Skip to main content

Baru-baru ini, tengah ramai diberitakan bahwa pada akhir Mei 2023 lalu Google dikenakan denda sebesar US$32,5 juta atau sekitar Rp487 miliar karena melanggar hak paten yang dipegang oleh produsen speaker asal California, Sonos. Lho, kok bisa?

Ya seperti yang diketahui, paten adalah salah satu jenis kekayaan intelektual yang dilindungi oleh negara dan diberikan kepada inventor atas hasil invensinya yang mempunyai peranan strategis dalam mendukung pembangunan bangsa dan memajukan kesejahteraan umum.

Sehingga seseorang yang memiliki paten, berhak atas hak eksklusif invensinya pada waktu tertentu, baik itu pelaksanaannya dijalankan sendiri atau memberikan persetujuan kepada pihak lain untuk melaksanakan invensinya.

Lantas, bagaimana dengan kronologi pelanggaran hak paten yang dilakukan oleh Google? Dan bagaimana jika kasus tersebut dikaitkan dengan ketentuan paten yang berlaku di Indonesia?

Biar nggak mengalami hal serupa, yuk, cek penjelasan selengkapnya berikut ini!
■ ■ ■
▶ _TUGAS YANG DIMINTA_
a: Tuliskan ulang seluruh teks tentang pelanggaran paten oleh Google persis sama, tanpa mengubah apa pun.
b: Tulis kembali baris-baris catatan mulai dari baris yang memuat "1200x628 pixels." sampai akhir catatan, dengan mengganti "Extensions" menjadi "Bookmarks" dan membiarkan bagian lain tetap sama. Gambar tidak perlu disertakan dalam jawaban.

Catatan lokasi kata dan elemen:
■ ■ ■
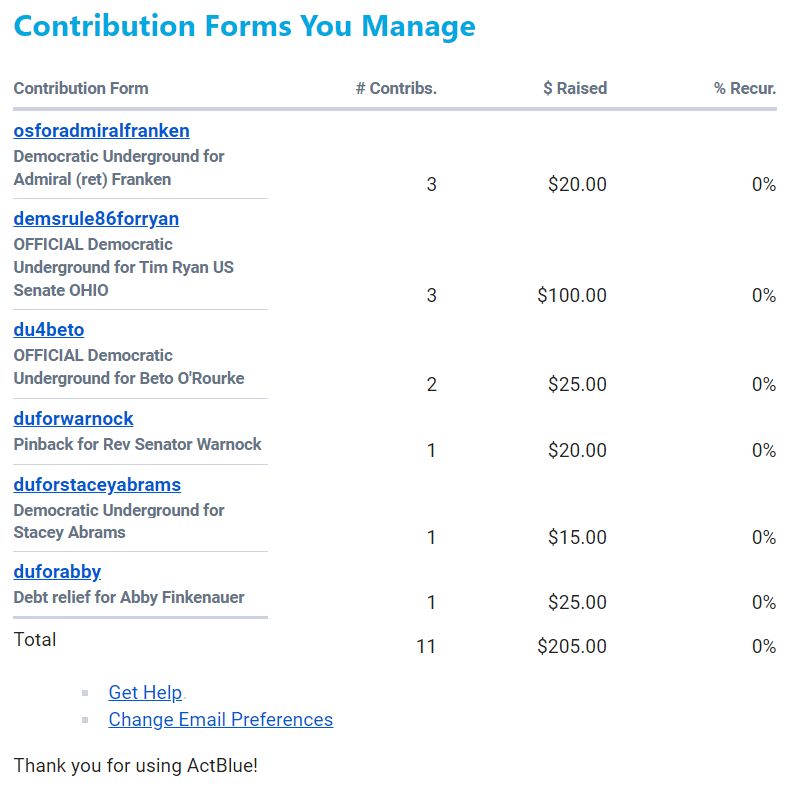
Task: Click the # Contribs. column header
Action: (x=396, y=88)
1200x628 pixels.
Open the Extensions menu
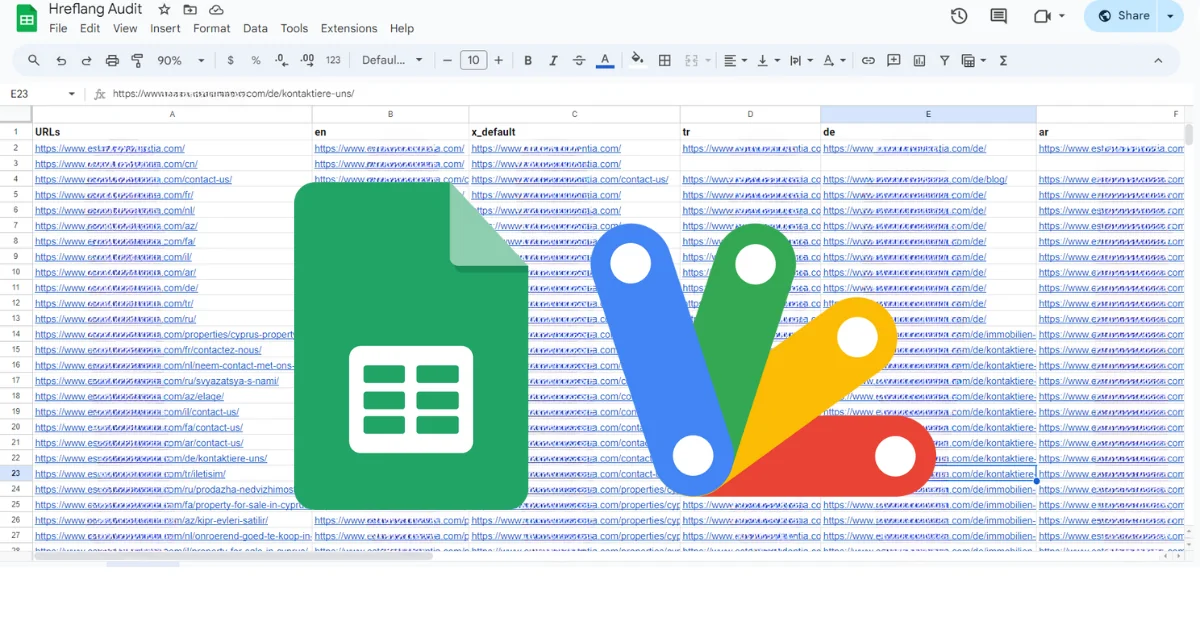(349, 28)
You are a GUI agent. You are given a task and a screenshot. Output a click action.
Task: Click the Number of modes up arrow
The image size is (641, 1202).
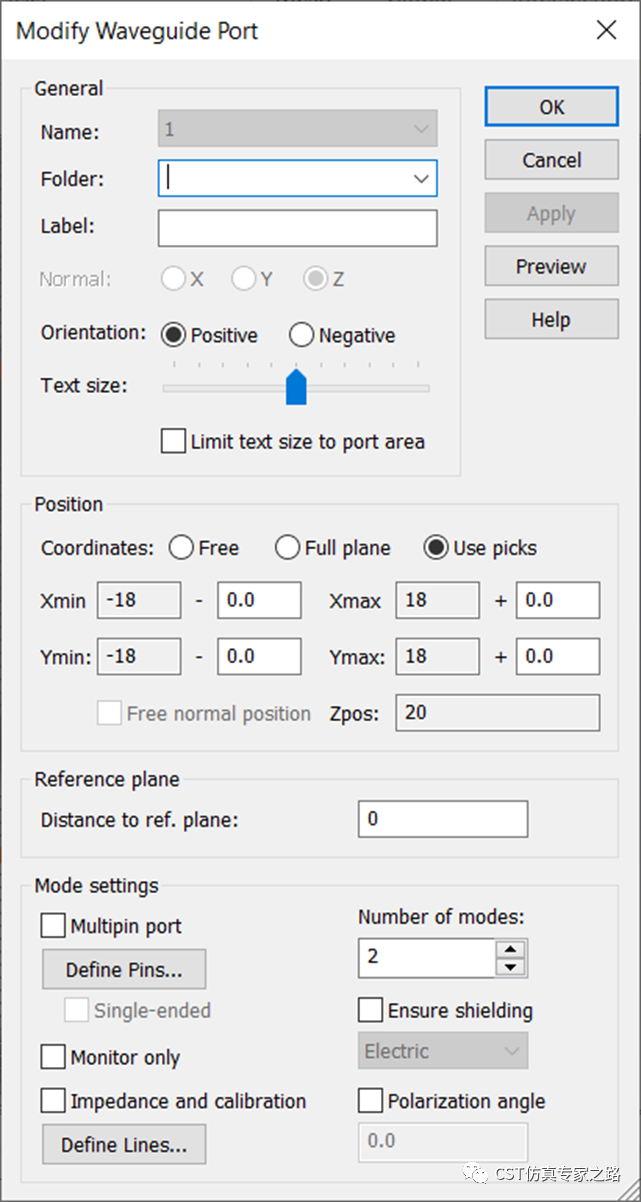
■ ■ ■
▶ _JAWABAN_
a:
Skip to main content

Baru-baru ini, tengah ramai diberitakan bahwa pada akhir Mei 2023 lalu Google dikenakan denda sebesar US$32,5 juta atau sekitar Rp487 miliar karena melanggar hak paten yang dipegang oleh produsen speaker asal California, Sonos. Lho, kok bisa?

Ya seperti yang diketahui, paten adalah salah satu jenis kekayaan intelektual yang dilindungi oleh negara dan diberikan kepada inventor atas hasil invensinya yang mempunyai peranan strategis dalam mendukung pembangunan bangsa dan memajukan kesejahteraan umum.

Sehingga seseorang yang memiliki paten, berhak atas hak eksklusif invensinya pada waktu tertentu, baik itu pelaksanaannya dijalankan sendiri atau memberikan persetujuan kepada pihak lain untuk melaksanakan invensinya.

Lantas, bagaimana dengan kronologi pelanggaran hak paten yang dilakukan oleh Google? Dan bagaimana jika kasus tersebut dikaitkan dengan ketentuan paten yang berlaku di Indonesia?

Biar nggak mengalami hal serupa, yuk, cek penjelasan selengkapnya berikut ini!

b:
1200x628 pixels.
Open the Bookmarks menu
(349, 28)
You are a GUI agent. You are given a task and a screenshot. Output a click action.
Task: Click the Number of modes up arrow
The image size is (641, 1202).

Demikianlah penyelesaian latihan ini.